Seána Kerslake is Sarah, a young mother who has left both her husband and her old life behind to start anew with her son, Chris (James Quinn Markey), in a small town. When Chris begins behaving oddly, though, Sarah wonders if she’s just seeing him processing a bevy of sudden changes or if he has fallen prey to something very old and sinister rumored to be lurking in the woods just outside their new home.
As genre entries go, The Hole in the Ground operates within mostly recognizable genre tropes, to only sporadically effective results. The flickering basement lightbulb, for instance, has long since lost its ability to engender fear. On the other hand, the use of negative space in a frame that forces us to anticipate what might suddenly be seen there is a horror mainstay for damned good reasons. And, for what it’s worth, a crazy old lady standing in the middle of the road is no less unsettling for how familiar it feels.
What The Hole in the Ground may lack in originality, though, it makes up for in specificity. It’s a thoroughly Irish movie (well, except for the presence of stellar Scottish character actor James Cosmo), the kind that feels no need to explain the covered mirrors at a wake.

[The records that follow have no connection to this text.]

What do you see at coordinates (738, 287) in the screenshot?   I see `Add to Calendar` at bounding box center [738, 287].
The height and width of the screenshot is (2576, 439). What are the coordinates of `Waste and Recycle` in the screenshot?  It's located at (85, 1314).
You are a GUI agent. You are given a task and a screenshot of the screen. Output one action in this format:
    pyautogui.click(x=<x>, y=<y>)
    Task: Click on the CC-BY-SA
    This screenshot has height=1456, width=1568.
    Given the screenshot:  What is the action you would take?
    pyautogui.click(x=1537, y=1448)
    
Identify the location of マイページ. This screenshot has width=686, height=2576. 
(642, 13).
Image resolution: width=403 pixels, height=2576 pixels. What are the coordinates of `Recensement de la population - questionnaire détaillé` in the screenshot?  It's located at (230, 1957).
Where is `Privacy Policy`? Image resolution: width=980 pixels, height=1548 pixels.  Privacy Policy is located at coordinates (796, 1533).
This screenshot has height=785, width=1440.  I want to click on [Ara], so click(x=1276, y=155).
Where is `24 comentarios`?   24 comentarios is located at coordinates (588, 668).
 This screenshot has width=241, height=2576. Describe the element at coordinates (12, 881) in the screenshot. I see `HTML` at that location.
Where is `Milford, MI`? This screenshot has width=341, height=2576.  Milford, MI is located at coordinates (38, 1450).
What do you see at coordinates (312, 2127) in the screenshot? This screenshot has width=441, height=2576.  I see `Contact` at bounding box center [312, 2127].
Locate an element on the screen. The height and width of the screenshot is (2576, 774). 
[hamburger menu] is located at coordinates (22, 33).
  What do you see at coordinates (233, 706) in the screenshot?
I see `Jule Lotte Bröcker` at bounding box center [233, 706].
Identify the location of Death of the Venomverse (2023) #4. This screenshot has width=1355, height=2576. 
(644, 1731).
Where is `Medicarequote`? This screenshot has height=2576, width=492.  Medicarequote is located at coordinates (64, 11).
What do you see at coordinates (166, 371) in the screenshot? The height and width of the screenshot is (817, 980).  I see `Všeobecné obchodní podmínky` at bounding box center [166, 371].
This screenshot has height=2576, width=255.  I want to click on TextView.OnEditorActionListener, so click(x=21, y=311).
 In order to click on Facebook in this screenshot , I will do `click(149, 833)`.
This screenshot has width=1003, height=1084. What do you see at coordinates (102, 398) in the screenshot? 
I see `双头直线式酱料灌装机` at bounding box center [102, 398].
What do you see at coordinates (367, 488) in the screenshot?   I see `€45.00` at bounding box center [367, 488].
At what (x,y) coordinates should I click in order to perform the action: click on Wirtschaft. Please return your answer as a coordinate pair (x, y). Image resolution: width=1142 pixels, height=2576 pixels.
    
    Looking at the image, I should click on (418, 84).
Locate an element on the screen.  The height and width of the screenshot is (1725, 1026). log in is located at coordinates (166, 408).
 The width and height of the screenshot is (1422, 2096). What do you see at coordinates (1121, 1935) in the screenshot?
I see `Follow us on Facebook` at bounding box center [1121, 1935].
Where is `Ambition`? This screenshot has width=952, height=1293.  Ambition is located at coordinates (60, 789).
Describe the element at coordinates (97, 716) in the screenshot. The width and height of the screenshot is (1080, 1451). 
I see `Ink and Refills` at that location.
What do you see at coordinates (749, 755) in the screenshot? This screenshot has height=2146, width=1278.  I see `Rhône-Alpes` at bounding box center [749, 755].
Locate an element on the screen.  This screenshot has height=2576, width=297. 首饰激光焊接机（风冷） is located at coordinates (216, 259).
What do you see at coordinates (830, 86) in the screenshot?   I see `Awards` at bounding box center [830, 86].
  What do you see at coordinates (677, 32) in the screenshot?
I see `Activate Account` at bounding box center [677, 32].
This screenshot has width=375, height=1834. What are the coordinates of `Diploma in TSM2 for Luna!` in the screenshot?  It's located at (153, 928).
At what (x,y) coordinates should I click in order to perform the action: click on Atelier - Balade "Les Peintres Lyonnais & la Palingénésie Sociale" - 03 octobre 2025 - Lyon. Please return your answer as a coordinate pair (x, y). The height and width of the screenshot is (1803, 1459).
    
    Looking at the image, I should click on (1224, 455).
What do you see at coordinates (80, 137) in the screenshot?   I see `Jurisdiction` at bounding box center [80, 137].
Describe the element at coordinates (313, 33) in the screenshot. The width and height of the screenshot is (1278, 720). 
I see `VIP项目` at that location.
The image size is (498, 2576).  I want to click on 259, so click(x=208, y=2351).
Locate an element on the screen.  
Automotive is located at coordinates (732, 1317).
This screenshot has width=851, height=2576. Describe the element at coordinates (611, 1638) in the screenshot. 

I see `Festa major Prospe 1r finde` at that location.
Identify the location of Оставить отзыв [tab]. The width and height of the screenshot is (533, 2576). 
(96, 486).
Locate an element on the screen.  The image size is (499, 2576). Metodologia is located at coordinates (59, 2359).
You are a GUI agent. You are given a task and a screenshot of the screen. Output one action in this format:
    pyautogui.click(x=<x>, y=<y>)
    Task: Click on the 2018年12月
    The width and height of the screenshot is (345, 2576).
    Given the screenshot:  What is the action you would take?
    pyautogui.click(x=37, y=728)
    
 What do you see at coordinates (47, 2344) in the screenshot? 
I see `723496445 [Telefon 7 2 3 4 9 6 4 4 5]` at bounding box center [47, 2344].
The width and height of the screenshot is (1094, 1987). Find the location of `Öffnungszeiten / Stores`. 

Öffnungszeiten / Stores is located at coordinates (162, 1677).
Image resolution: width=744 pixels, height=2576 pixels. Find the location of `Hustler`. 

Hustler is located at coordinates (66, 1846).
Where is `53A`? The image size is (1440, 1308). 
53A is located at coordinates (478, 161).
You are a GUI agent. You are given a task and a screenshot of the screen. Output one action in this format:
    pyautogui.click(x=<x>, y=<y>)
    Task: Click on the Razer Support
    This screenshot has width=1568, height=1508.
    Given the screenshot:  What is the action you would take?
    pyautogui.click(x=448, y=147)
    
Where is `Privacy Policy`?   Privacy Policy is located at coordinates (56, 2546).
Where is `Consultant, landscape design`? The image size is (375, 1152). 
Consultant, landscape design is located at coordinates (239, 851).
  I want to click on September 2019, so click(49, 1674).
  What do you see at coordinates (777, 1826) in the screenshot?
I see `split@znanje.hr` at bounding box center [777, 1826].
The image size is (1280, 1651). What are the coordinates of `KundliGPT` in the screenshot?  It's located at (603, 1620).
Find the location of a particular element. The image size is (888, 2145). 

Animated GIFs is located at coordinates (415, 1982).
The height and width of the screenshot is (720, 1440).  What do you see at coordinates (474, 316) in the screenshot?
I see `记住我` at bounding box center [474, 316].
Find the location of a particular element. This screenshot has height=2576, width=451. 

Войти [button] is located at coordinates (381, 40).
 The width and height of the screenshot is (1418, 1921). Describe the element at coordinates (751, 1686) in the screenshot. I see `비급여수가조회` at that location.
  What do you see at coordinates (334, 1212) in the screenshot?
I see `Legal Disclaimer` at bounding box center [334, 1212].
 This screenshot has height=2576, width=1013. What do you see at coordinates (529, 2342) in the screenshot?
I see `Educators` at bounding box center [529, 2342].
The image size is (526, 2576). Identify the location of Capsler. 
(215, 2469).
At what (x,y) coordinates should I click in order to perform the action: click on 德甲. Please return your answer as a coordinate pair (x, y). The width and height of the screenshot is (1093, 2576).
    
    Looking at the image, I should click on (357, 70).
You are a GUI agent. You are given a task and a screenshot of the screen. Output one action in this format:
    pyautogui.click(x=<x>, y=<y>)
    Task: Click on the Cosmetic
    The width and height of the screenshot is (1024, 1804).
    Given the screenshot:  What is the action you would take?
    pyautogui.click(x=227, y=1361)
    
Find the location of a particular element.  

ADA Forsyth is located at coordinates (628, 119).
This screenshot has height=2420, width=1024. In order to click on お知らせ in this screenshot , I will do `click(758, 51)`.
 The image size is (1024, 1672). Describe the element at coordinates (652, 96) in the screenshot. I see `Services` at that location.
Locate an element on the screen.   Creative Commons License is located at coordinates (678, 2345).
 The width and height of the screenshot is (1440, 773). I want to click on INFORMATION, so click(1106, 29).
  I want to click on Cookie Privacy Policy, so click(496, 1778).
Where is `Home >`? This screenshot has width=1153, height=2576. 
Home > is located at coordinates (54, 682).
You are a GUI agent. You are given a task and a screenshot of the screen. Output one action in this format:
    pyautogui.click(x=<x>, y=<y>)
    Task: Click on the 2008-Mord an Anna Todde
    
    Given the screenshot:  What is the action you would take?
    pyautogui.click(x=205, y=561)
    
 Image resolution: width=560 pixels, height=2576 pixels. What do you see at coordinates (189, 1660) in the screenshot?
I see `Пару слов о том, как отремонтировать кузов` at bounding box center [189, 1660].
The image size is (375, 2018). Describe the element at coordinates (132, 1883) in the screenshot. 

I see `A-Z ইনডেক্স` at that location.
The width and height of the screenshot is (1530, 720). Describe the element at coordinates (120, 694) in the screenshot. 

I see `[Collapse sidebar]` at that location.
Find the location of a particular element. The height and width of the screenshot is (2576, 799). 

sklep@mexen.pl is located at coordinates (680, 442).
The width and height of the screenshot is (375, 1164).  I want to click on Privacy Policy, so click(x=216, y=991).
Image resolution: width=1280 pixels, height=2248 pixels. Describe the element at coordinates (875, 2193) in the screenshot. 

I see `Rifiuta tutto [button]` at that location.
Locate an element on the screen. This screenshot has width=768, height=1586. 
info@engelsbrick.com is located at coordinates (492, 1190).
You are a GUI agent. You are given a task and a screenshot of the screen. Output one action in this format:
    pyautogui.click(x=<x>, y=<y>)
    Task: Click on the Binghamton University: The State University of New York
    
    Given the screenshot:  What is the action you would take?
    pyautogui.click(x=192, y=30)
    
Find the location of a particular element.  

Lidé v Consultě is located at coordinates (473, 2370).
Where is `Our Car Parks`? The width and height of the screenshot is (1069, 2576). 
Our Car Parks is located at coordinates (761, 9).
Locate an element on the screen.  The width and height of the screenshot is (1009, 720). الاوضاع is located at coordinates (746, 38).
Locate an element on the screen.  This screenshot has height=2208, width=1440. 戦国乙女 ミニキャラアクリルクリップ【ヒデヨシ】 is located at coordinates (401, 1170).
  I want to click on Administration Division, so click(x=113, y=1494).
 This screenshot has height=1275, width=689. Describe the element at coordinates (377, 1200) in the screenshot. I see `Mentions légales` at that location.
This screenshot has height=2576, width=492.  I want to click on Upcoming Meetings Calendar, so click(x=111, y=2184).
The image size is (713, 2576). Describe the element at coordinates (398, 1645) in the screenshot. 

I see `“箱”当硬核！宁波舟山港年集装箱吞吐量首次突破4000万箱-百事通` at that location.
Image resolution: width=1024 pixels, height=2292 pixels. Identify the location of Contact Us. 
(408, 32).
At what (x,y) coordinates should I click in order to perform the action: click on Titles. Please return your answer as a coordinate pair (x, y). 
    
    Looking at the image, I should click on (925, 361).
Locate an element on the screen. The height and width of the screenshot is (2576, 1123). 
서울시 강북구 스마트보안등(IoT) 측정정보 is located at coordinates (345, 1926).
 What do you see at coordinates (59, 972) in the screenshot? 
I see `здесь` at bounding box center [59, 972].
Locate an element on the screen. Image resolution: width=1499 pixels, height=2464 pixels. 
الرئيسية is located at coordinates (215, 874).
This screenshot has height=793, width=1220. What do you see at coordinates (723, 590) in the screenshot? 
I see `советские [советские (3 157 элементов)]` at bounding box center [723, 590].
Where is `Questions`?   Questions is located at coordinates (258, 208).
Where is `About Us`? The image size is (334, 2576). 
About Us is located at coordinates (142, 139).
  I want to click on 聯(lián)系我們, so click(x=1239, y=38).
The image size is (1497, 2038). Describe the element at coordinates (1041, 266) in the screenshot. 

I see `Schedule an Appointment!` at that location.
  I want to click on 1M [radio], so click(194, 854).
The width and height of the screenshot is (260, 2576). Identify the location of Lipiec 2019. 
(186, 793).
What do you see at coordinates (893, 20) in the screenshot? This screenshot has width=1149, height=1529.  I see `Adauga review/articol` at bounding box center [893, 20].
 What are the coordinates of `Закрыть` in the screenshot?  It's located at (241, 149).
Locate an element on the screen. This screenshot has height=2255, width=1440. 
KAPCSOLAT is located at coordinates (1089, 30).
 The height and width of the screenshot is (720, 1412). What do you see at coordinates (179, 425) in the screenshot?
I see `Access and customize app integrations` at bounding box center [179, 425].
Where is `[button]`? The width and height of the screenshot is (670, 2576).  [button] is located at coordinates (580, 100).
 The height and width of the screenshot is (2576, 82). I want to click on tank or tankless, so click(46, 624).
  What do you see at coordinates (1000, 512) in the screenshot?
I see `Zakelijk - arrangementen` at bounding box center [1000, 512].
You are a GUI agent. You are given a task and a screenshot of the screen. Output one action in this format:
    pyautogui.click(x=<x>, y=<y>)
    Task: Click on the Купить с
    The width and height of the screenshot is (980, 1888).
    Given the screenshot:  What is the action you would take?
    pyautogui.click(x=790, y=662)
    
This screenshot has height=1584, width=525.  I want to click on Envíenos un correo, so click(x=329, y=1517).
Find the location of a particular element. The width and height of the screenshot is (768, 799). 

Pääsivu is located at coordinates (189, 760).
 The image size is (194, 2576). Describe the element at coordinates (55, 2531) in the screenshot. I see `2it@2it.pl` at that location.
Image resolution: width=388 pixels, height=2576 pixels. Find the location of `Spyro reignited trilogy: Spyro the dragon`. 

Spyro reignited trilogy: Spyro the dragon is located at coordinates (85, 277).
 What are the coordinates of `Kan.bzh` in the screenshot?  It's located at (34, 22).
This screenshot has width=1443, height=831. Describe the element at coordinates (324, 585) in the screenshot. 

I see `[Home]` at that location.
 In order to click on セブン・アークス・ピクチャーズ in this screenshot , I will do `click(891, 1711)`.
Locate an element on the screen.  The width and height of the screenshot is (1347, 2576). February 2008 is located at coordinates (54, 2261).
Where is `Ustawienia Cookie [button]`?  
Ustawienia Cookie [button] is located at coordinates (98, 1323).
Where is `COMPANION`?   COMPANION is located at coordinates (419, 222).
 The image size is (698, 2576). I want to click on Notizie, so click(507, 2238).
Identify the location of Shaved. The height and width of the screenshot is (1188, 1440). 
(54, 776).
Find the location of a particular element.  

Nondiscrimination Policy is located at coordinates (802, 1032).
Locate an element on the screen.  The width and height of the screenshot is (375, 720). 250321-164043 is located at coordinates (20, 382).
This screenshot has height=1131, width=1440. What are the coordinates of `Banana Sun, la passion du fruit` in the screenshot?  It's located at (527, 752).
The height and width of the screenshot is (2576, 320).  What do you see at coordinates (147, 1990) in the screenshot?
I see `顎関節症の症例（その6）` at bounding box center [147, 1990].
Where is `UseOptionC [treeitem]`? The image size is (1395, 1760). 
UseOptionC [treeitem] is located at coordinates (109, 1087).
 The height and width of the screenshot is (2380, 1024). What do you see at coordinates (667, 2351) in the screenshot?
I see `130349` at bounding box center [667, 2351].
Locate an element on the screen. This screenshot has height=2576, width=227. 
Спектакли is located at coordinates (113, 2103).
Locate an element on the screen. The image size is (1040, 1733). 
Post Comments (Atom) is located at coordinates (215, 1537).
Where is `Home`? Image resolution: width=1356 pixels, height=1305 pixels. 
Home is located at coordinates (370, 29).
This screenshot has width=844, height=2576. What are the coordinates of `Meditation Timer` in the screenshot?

Cosmo, as the only survivor of a family decimated by the local evil, has the movie’s defining monologue, about the way things change slowly and then all at once, like pebbles rolling down a hill that become a landslide. Ultimately, The Hole in the Ground is unable to fulfill the promise of that allegory. In an overly drawn out final act, it abandons its own mystery in favor of run of the mill monster movie shenanigans. This time, though, it’s unable to bring anything new to the clichés.